As I went through this process with John, a wonderful change started to take place. For the first time ever, I began to seriously consider the possibility that I might make sense. As we put the basic pieces of the system in place, I realized that there were some things that were true whether I was on medication or not. Connection made me happy. Transitions were hard. I realized how many of my depressions had come at times when structure—school, a relationship, a job—was withdrawn, severing many familiar routines in one swoop. I started to appreciate that if I did certain things (spend time with a good friend, go to the gym, say “no” to obligations I didn’t really have time for), I’d feel better, and if I did other things (spend too much time without seeing people, pile on more commitments than I could manage in a certain span of time, indulge my crush on that emotionally vacant guy), I’d feel worse. Feelings, even my feelings, were subject to their own rules of cause and effect.

DURING MY SECOND
year in Ithaca, blundering around in the dimly lit stacks of Cornell’s graduate library, I stumbled across a book that would give me a more refined way of thinking about the magic that was happening in John’s office. Karen Horney was a German psychoanalyst who emigrated to the United States in the 1930s. I hadn’t heard of her, and I’d been looking for something else when I found her book
Neurosis and Human Growth
wedged into a bottom shelf next to some of the heavyweights of twentieth-century psychology, but its strange old title called out to me, and on a whim I took it home.

Horney’s premise was that, in childhood, most people suffer from the feeling of being small and powerless in a dangerous world; she considered the feeling so common that she called it “basic anxiety.” She believed that children attempt to soothe their fears and insecurities by resorting to their imaginations, beginning to picture a version of themselves that embodies all the traits that the child, or the people around her, find most admirable. By adolescence, these imaginings begin to solidify into the image that Horney calls the “ideal self.” Our ideal selves are the smartest, the kindest, the shrewdest, the most lovable—depending on how we want to see ourselves.
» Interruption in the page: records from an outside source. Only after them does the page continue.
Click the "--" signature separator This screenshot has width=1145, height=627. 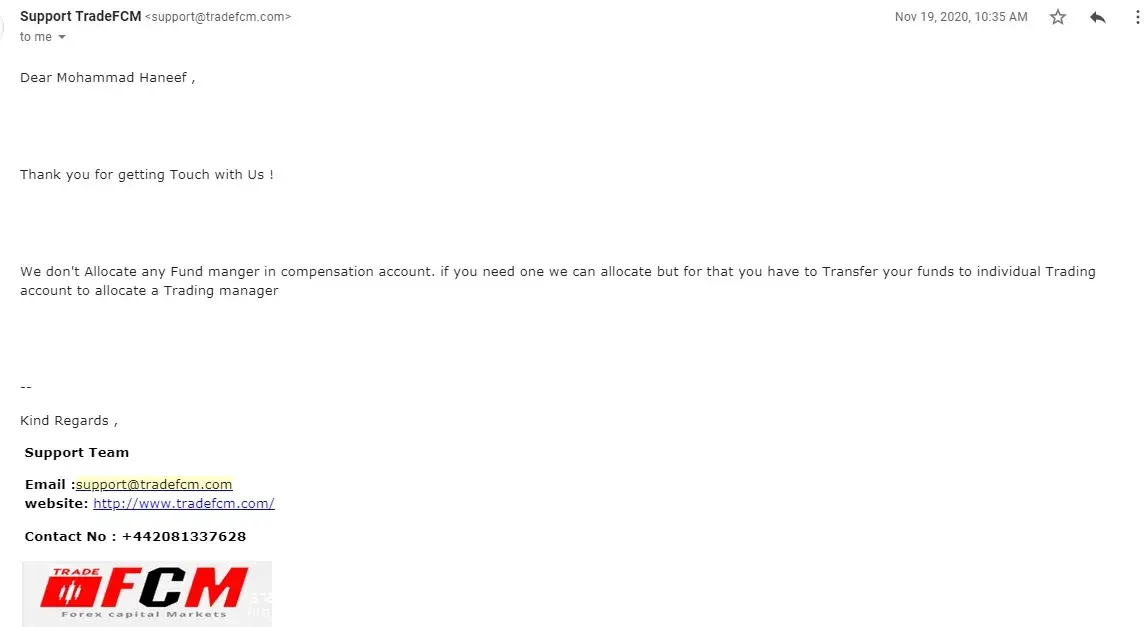click(26, 387)
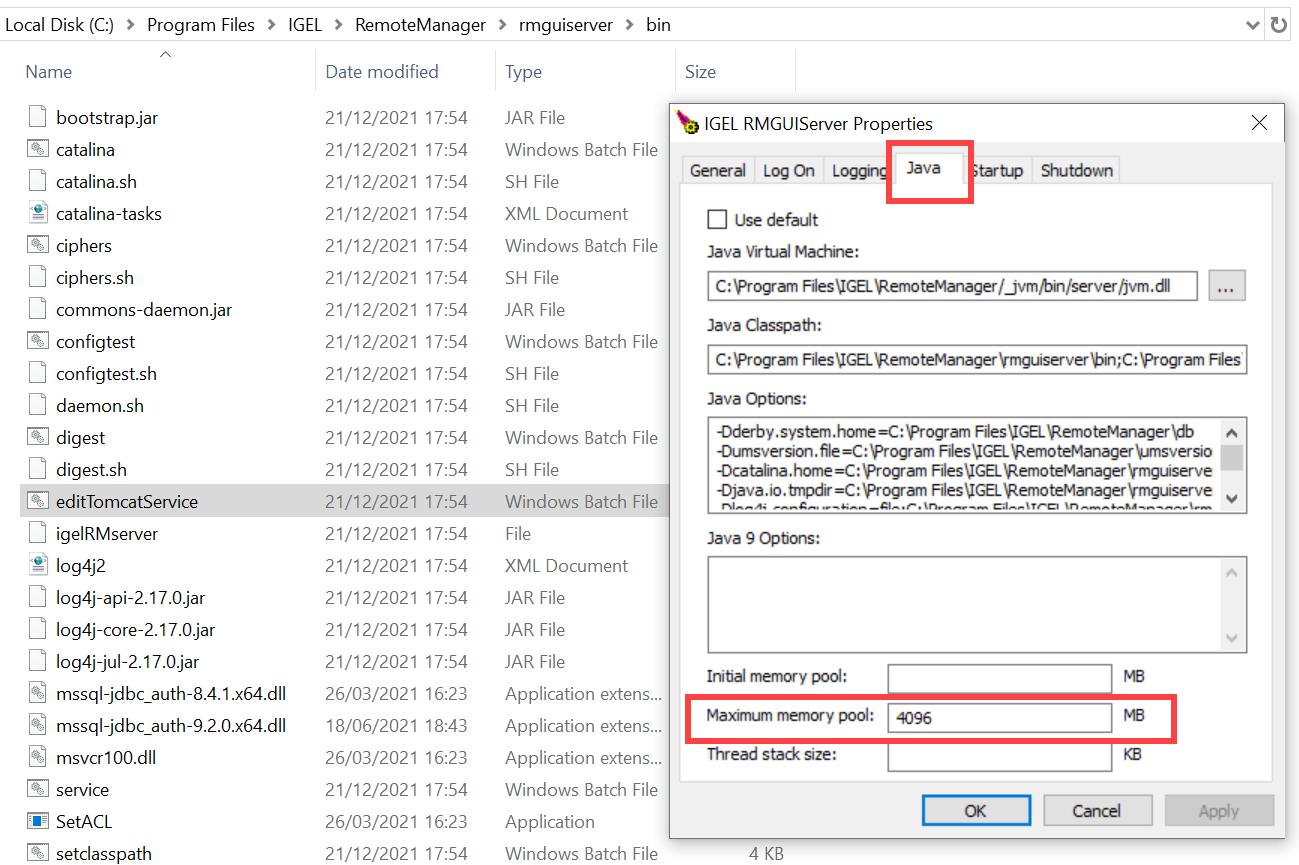Screen dimensions: 1299x865
Task: Click the Java Virtual Machine browse button
Action: coord(1227,285)

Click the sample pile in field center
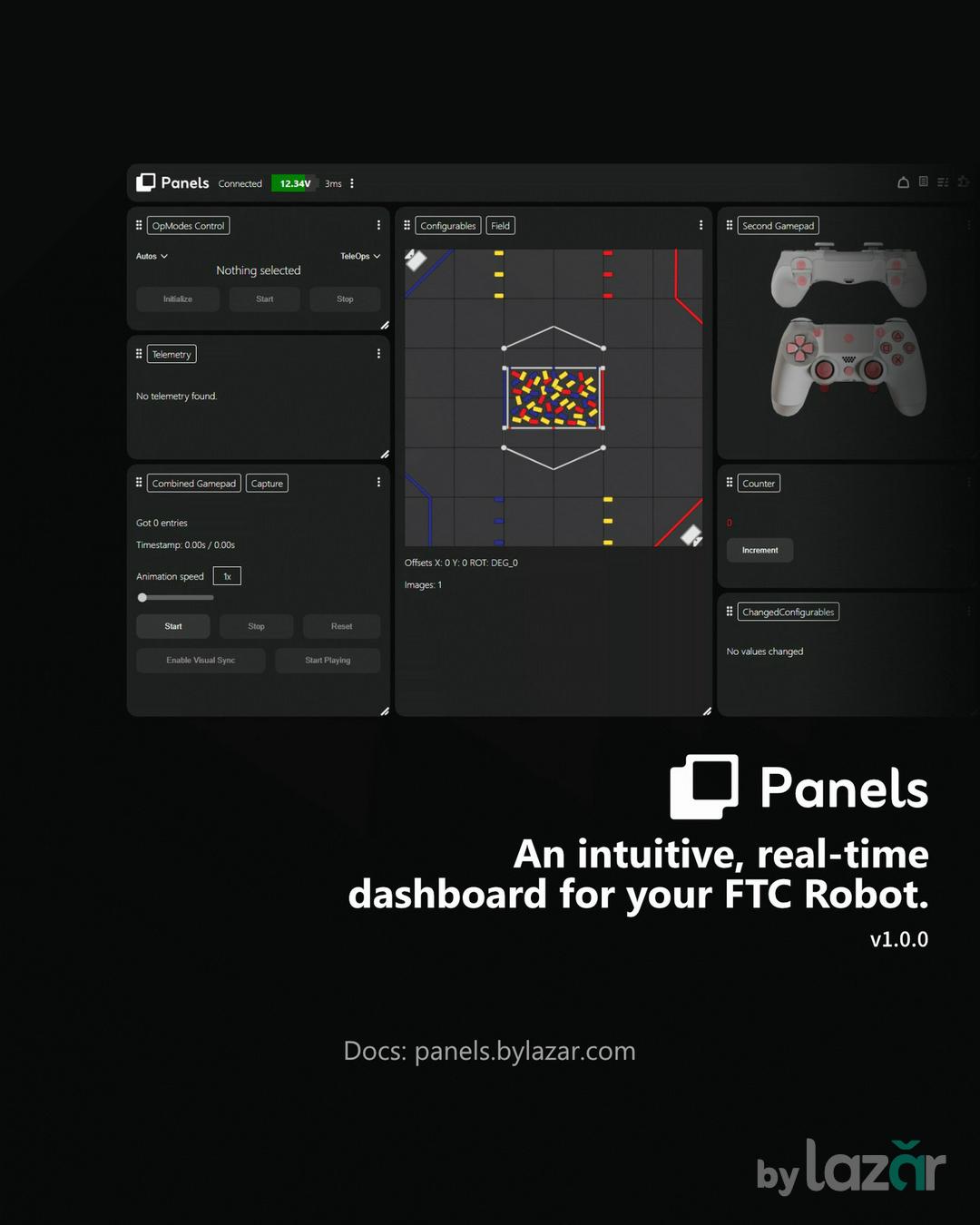[x=554, y=397]
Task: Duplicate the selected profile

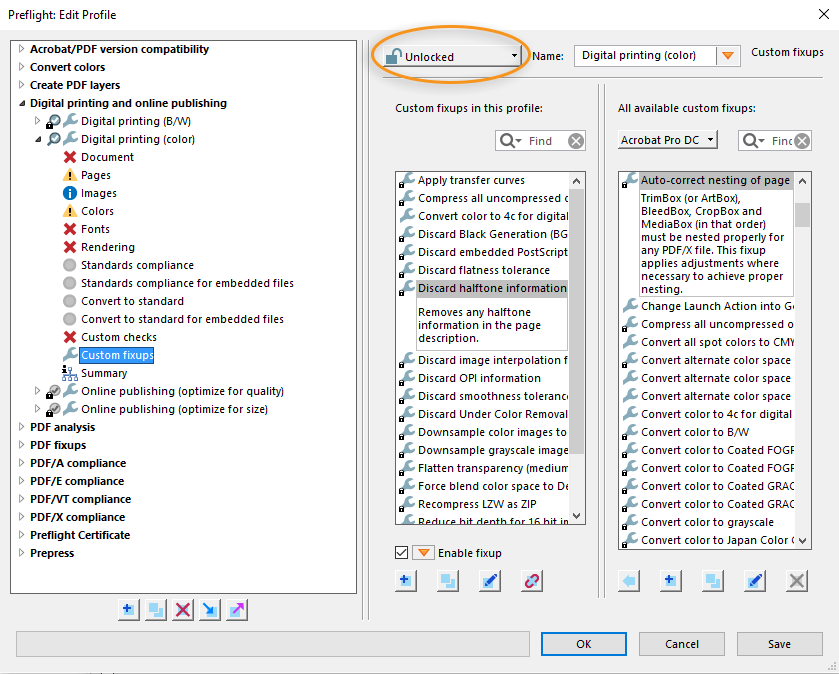Action: (155, 609)
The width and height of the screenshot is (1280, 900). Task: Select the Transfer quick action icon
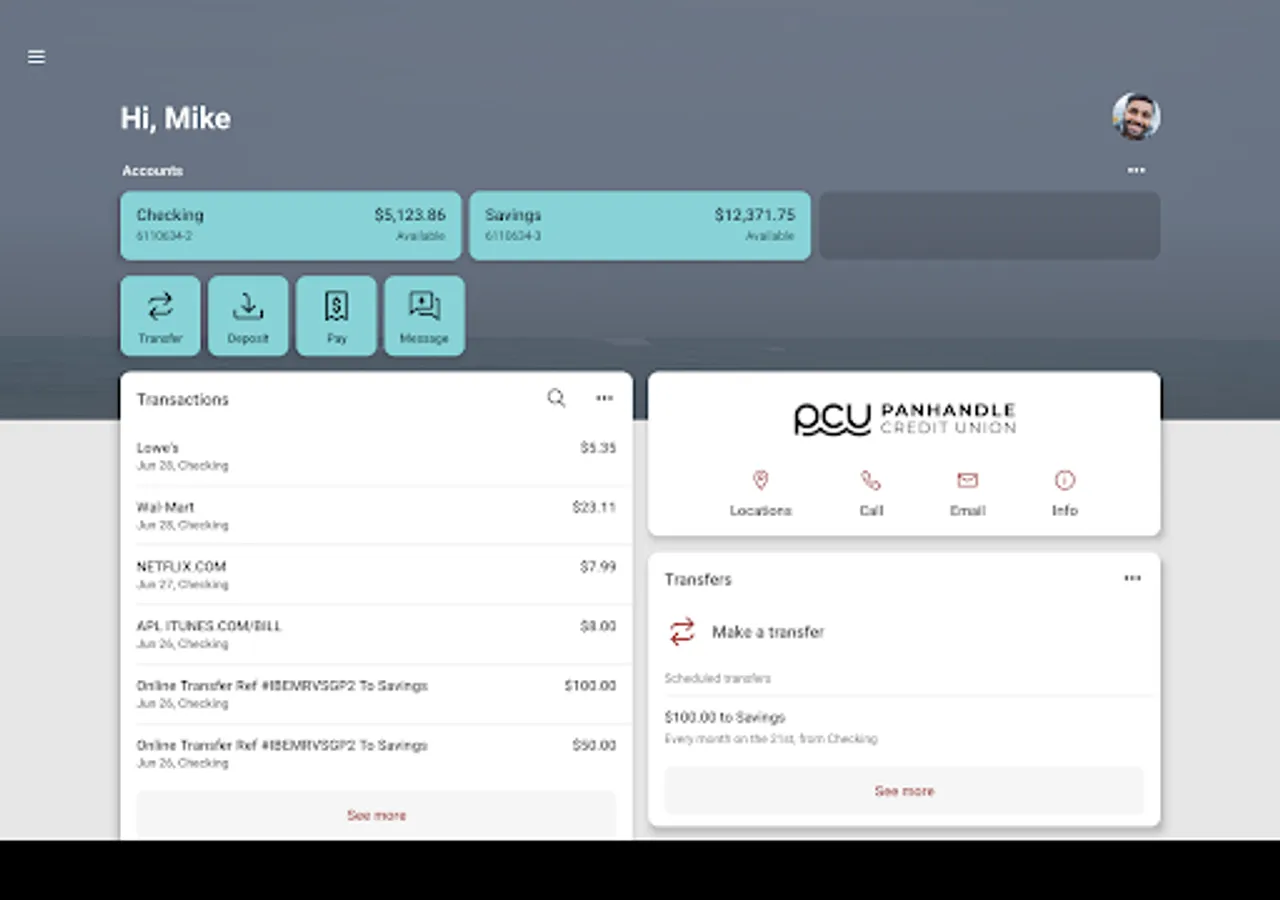160,308
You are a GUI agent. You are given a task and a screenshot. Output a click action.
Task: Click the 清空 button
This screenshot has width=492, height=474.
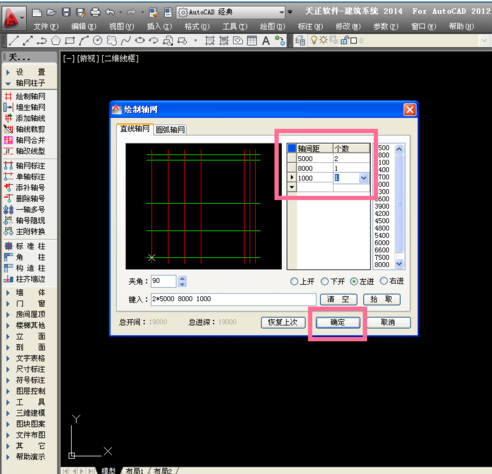click(339, 299)
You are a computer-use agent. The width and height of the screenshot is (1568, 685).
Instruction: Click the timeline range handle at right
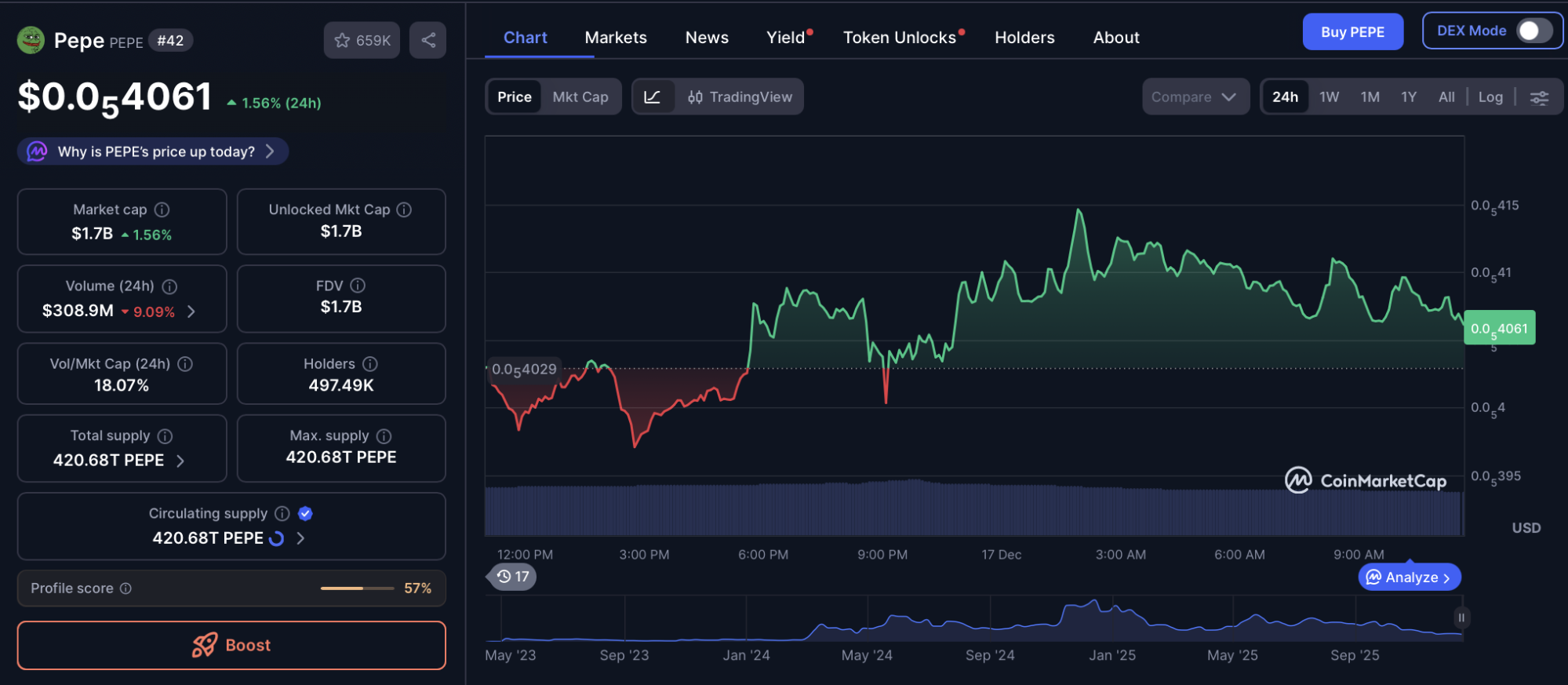(1461, 618)
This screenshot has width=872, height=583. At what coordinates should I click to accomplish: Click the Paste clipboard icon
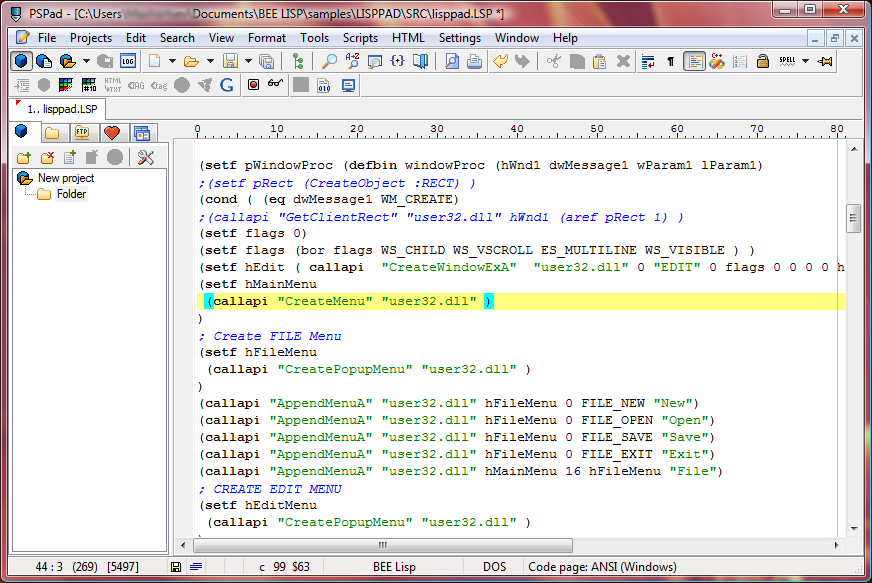pyautogui.click(x=600, y=61)
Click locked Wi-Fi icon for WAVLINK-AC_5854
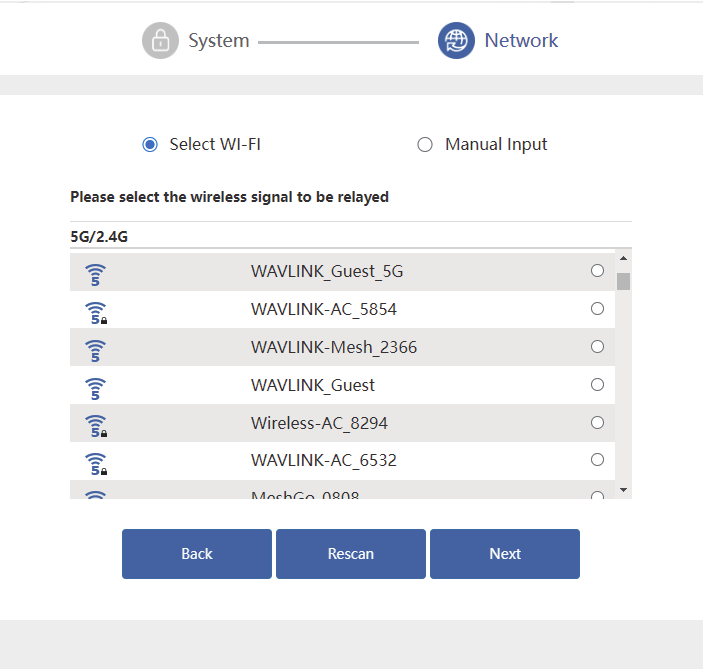704x669 pixels. click(96, 310)
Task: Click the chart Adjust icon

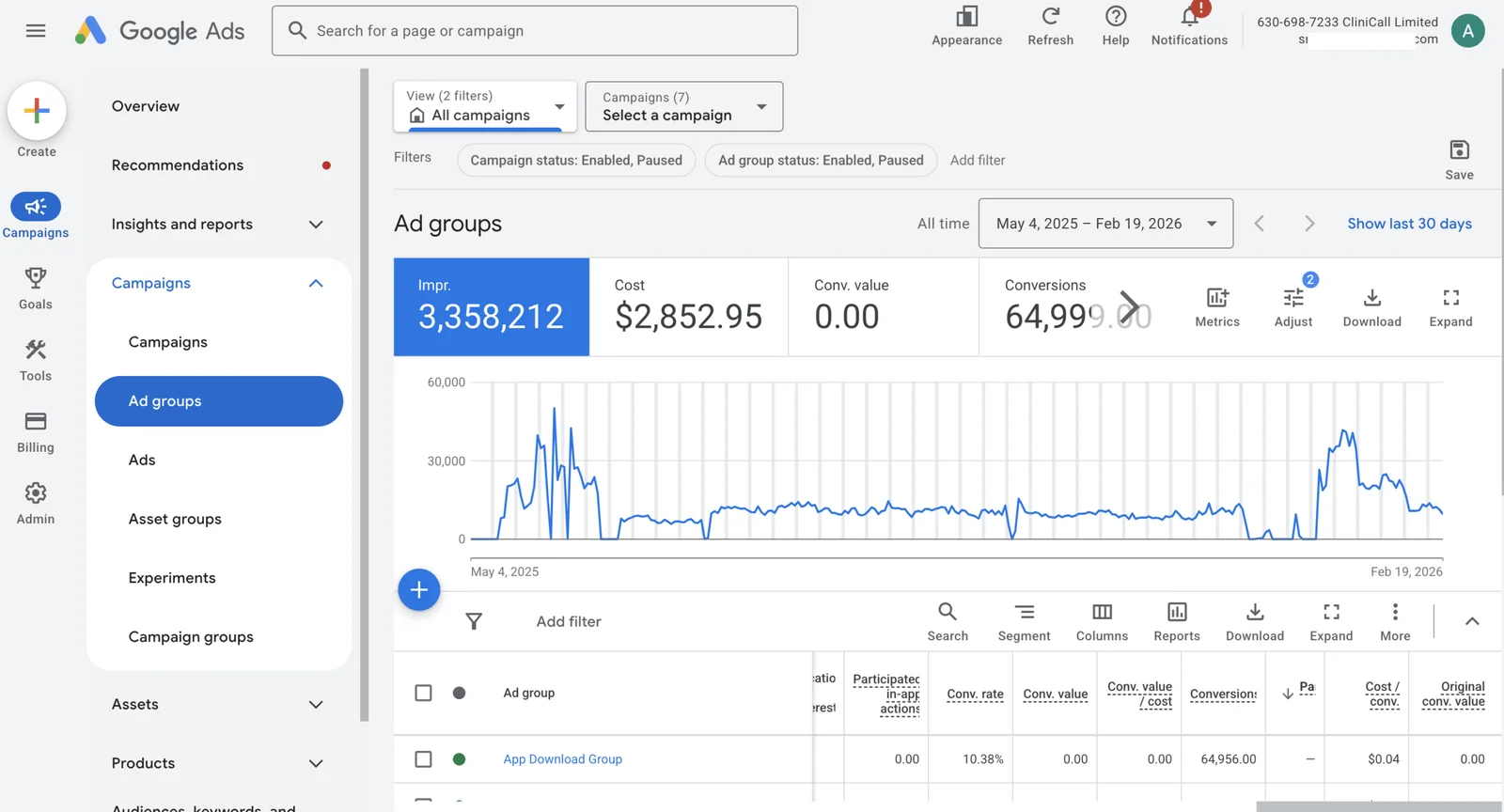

But what starts out as a protective fantasy quickly becomes an instrument of self-torture too, giving rise to the tricky system of inner conflicts and secondary insecurities that Horney called neurosis. Specifically, she wrote, neurotics suffer from the strain of their own doomed quest to become the superhuman image they have created. They flagellate themselves with a barrage of statements that include the word
should
. The “shoulds” are the demands that must be satisfied in order to transform the neurotic person into his idealized self—and his failure to live up to them leads to the slow, seeping growth of self-hate.

Reading
Neurosis and Human Growth
was an astonishing experience. Horney wrote about things I didn’t know anyone else had noticed, let alone been able to explain. At moments, getting through it felt difficult and almost embarrassing; Horney hadn’t even had to meet me to see me at my worst. She had grasped the feelings of superiority I tried to hide, even from myself, and also the appalling lack of confidence that was right beside it. She understood what I’d never been able to, which was how the two could coexist, how they were actually functions of one another. But it was the understanding, of course, that made the reading bearable. It was worth being flayed a little to get a wise take on old mysteries.